Born in 1965 and of Pakeha and Nga Puhi (Ngati Manu, Te Mahurehure) descent, award-winning ceramic artist Todd Douglas lives at Muriwai Beach, on the west coast near Auckland.
Primarily self-taught, Todd’s work is recognised for utilising a broad range of ceramic techniques and surface treatments as well as combining materials such as clay, wood, lashing and LED lighting.
Todd’s signature work, his contemporary Maori sculpture, often combines carved burnished clay with contrasting technical glazes, black lashing and wood. This work is recognised for its beautiful crystalline glazes, referencing pounamu. The theme that runs through this work is the reference to tools, and includes hoe (paddles), pa kahawai (spinners), tiheru (canoe bailers), and toki (adzes).

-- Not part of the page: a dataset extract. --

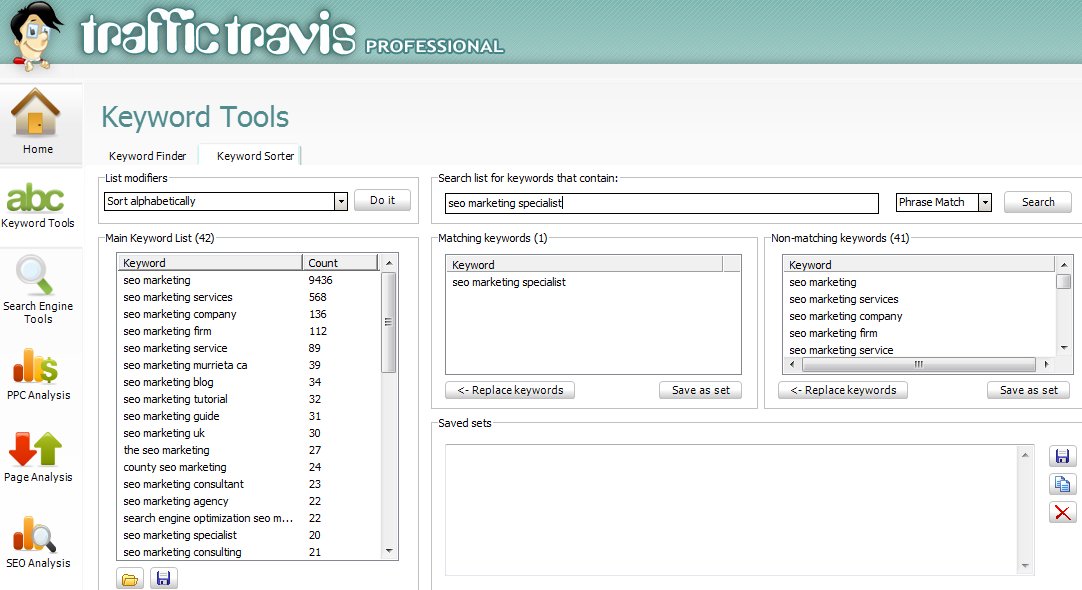Open the Phrase Match dropdown
Image resolution: width=1082 pixels, height=590 pixels.
[984, 202]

“My work stems from a love of uku. When I work with it, everything about it, from its tactile nature to its transformation in the kiln, grounds me. Each stage of the making is a transformation that you nurture and guide.
You can’t force uku. You have to allow it to change and become, and through that process, you come to learn and understand more about yourself.”
Just as I transform the clay, it transforms me.
As a proud member of Nga Kaihanga Uku (Maori Clay Artists Collective), Todd has participated in a number of international indigenous artist hui and exchanges.
Most recently, in 2018 and 2015 Todd travelled with Nga Kaihanga Uku to Astoria, Oregon, where they were hosted by the Clatsop and Chinook people of the Pacific Northwest.
Todd’s work pushes the boundaries for what is expected of ceramic art, which is reflected in his list of awards. To date Todd has won 6 national art awards, been selected 3 times for the Portage Ceramics Awards, and is profiled in Denis Robinson’s book ‘New Zealand Gallery’.
More recently, he collaborated with his wife and studio partner Karuna to develop large-scale ceramic sculptures for outdoor spaces. Their first works, Alien Intruders, sculptures of twining and twisting steel vines, topped with otherworldly, triffid-like multi-piece ceramic flowers were selected for the prestigious biennial Sculpture in the Gardens at the Auckland Botanic Gardens (Nov 2013 – Feb 2014).
Alien Intruders was purchased by Sir James Wallace, and is now on permanent public display at Pah Homestead in Auckland where the Wallace Arts Trust collection is held
Todd’s work can be found in key private, iwi/tribal, corporate, and government collections throughout the world. In particular, New Zealand, Australia, the United Kingdom, the United Arab Emirates, Taiwan, Sweden, China and the United States.